Print this span of the material below exactly: the line with "has width=1300, height=924.", the line with "Given: Click the Unified", and every line between them, but nothing else.

====== Data extracts ======

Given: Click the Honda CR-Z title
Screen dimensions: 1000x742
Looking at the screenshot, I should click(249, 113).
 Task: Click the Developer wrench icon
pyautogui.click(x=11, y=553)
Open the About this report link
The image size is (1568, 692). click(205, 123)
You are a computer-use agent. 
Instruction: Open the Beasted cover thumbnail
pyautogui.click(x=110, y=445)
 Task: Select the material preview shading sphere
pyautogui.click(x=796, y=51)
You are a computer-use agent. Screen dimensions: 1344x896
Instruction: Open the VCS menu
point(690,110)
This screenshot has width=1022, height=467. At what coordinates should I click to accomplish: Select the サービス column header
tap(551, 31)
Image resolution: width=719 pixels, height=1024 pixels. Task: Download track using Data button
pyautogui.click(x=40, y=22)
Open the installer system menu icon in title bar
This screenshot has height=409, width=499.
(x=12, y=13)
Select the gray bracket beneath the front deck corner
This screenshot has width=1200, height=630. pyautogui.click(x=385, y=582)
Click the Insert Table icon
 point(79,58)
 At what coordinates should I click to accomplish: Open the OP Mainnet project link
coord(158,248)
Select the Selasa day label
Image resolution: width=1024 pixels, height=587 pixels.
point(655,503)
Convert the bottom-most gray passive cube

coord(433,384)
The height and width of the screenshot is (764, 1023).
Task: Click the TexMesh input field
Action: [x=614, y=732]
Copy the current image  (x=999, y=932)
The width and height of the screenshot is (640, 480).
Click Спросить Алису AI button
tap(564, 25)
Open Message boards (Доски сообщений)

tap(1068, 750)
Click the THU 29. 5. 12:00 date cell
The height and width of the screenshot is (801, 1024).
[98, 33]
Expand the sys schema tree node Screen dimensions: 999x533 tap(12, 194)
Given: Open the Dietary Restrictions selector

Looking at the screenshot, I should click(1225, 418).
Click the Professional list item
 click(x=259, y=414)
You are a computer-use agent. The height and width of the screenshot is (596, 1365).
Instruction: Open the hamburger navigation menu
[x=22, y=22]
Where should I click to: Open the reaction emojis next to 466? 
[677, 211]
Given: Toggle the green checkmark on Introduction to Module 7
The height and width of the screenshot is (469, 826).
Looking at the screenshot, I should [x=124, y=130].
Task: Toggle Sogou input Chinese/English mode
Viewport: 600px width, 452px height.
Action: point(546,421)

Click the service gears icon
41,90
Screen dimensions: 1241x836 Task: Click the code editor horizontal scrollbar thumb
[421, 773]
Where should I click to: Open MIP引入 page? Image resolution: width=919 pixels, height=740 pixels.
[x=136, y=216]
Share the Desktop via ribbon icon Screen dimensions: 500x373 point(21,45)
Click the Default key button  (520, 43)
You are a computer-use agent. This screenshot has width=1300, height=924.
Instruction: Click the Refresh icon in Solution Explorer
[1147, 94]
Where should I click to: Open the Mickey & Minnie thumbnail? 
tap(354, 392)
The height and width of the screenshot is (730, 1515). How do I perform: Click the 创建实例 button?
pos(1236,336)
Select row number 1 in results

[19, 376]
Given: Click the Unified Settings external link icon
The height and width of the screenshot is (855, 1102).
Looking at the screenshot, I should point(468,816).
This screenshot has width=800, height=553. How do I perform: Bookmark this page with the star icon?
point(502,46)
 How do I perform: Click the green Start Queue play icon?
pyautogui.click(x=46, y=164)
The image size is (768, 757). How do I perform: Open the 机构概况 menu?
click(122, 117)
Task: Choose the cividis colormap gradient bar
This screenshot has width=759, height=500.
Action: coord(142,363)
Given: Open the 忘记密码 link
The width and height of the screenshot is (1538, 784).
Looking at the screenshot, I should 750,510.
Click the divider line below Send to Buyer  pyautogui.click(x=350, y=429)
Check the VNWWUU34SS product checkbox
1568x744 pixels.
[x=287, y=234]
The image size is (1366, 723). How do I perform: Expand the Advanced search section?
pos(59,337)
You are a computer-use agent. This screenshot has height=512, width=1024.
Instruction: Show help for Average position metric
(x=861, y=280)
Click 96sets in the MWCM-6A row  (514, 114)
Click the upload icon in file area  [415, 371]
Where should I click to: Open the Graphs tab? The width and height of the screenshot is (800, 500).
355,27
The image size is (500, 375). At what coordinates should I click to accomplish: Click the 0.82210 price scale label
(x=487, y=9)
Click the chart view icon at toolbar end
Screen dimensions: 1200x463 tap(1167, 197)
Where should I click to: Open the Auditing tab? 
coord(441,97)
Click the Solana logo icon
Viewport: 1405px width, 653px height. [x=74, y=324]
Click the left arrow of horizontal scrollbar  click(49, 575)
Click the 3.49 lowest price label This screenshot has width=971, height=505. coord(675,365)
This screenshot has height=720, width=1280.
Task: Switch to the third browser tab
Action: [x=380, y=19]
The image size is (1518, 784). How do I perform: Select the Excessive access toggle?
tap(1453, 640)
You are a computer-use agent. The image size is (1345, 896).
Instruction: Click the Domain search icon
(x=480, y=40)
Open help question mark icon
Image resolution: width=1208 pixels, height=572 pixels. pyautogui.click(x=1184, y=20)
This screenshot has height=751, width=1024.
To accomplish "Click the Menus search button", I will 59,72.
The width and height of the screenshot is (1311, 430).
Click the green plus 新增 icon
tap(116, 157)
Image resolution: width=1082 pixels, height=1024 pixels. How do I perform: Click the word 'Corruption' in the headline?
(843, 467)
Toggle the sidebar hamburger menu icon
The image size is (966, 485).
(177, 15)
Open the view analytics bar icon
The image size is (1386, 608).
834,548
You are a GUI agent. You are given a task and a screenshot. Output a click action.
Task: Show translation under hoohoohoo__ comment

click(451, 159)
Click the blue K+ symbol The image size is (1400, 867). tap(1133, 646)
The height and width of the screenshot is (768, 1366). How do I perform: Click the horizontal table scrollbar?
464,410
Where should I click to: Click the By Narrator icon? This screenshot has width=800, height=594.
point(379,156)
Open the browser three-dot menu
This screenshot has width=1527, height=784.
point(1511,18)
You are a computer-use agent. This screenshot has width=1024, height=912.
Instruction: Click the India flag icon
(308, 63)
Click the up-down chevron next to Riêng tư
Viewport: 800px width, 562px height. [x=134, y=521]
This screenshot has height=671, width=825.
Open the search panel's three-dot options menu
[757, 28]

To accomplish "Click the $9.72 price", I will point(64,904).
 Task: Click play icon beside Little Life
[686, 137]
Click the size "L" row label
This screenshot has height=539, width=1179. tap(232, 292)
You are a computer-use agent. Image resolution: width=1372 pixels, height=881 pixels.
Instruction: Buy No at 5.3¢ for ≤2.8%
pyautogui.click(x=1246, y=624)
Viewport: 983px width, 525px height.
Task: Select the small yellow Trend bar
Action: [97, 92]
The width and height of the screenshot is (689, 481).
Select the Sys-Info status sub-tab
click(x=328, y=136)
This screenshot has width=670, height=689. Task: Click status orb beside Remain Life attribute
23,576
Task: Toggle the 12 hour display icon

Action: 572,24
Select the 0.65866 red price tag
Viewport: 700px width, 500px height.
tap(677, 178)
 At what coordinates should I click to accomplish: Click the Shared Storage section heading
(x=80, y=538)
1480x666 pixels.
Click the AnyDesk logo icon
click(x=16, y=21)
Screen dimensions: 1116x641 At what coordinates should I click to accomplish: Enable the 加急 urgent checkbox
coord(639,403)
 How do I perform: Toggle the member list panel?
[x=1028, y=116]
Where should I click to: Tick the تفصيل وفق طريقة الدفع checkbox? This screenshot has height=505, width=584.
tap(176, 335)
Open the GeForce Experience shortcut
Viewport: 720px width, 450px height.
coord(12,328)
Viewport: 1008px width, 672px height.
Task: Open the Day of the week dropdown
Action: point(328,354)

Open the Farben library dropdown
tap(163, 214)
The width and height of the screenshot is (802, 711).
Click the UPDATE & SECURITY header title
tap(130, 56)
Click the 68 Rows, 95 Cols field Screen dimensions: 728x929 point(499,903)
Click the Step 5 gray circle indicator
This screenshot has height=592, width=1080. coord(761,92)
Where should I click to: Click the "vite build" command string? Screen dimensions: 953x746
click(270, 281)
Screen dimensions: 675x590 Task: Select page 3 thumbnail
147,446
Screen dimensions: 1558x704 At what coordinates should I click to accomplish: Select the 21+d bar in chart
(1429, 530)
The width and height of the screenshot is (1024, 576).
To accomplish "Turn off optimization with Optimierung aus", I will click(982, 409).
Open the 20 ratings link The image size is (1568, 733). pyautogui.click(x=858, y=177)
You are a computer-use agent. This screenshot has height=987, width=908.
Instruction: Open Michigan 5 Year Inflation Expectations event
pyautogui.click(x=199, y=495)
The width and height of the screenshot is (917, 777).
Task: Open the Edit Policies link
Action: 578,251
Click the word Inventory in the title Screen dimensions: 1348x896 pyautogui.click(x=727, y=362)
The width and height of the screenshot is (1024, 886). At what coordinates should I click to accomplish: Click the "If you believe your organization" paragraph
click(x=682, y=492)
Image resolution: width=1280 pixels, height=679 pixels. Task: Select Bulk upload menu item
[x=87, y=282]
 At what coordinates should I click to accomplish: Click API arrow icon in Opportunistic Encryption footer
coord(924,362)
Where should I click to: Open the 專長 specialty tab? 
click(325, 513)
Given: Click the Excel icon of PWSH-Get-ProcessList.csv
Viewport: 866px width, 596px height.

======

Exercise solution -
You are a computer-use agent. This screenshot has width=1300, height=924.
Instruction: Click the Refresh icon in Solution Explorer
[1147, 94]
Where should I click to: Open the Mickey & Minnie thumbnail? 
tap(354, 392)
The height and width of the screenshot is (730, 1515). How do I perform: Click the 创建实例 button?
pos(1236,336)
Select row number 1 in results

[19, 376]
Given: Click the Unified Settings external link icon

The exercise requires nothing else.